## YOUR TASK
Output every entry below word for word, minus the images.

[Saved data entries]

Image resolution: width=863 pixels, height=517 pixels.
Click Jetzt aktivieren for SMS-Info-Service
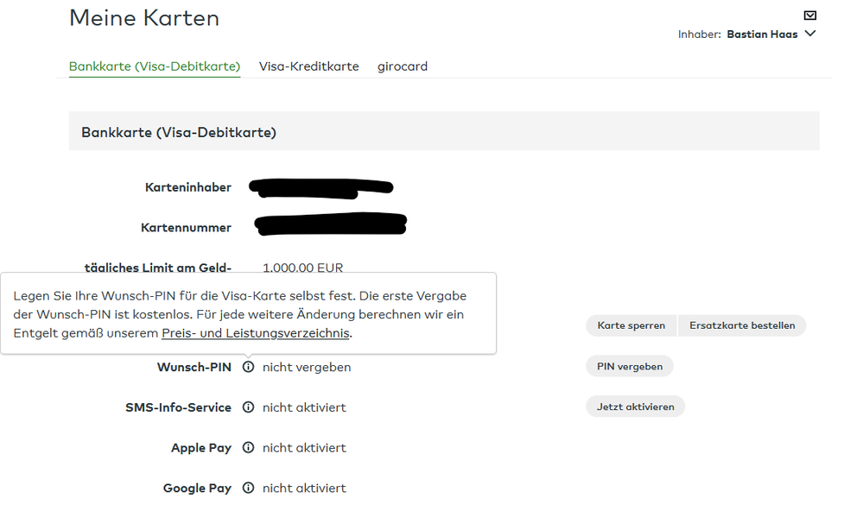[635, 407]
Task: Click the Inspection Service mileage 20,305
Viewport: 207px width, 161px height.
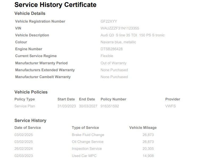Action: point(148,149)

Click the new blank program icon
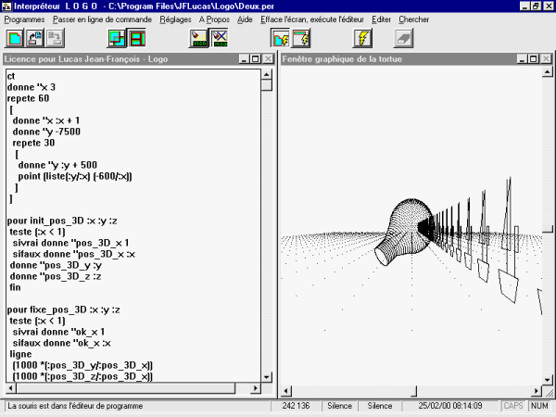[x=16, y=39]
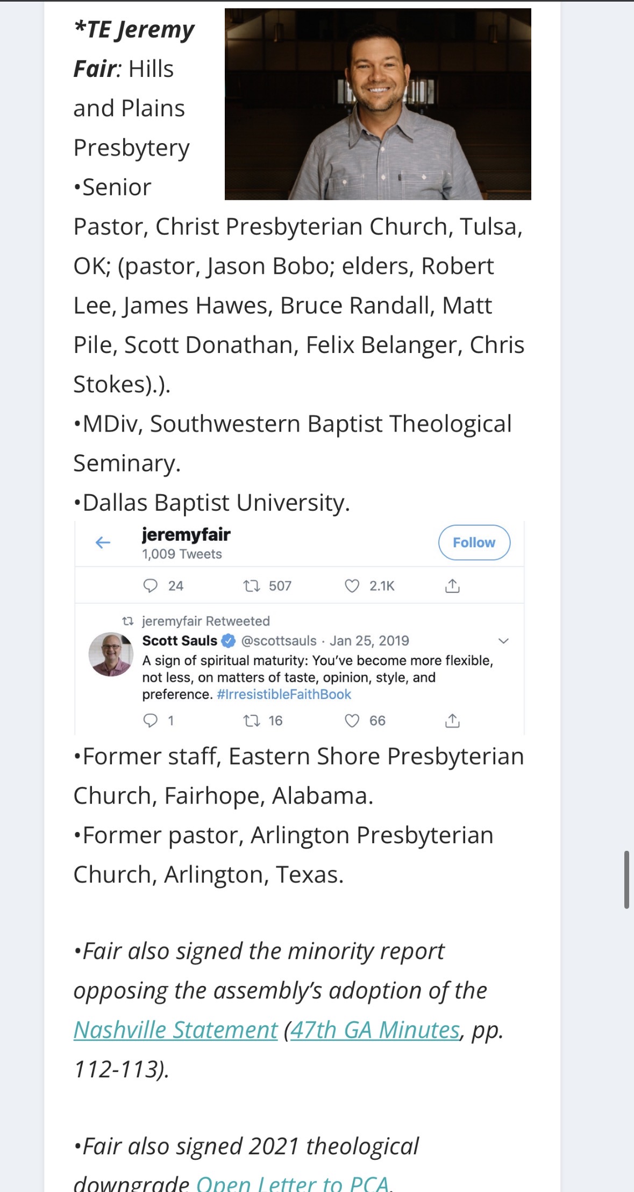Like the Scott Sauls tweet
The height and width of the screenshot is (1192, 634).
pyautogui.click(x=352, y=721)
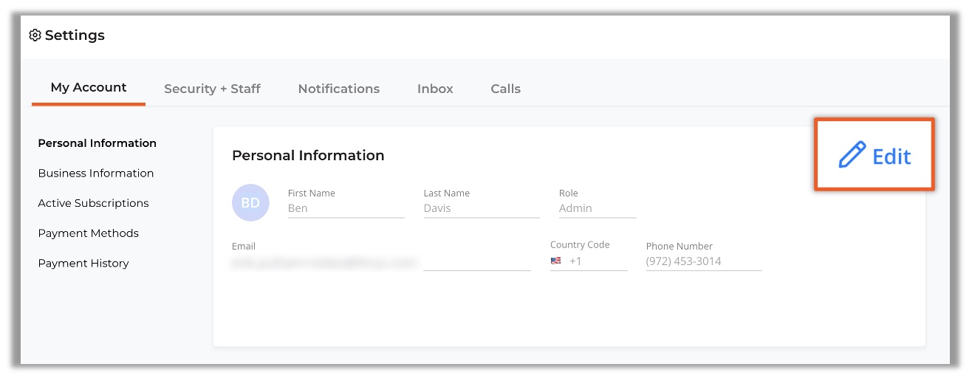
Task: Click the pencil Edit icon
Action: click(852, 156)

## YOUR RESPONSE
Image resolution: width=863 pixels, height=517 pixels.
Click Jetzt aktivieren for SMS-Info-Service
[635, 407]
Task: Click the Inspection Service mileage 20,305
Viewport: 207px width, 161px height.
Action: point(148,149)

Click the new blank program icon
[x=16, y=39]
Like the Scott Sauls tweet
The height and width of the screenshot is (1192, 634).
pyautogui.click(x=352, y=721)
Task: Click the pencil Edit icon
Action: click(852, 156)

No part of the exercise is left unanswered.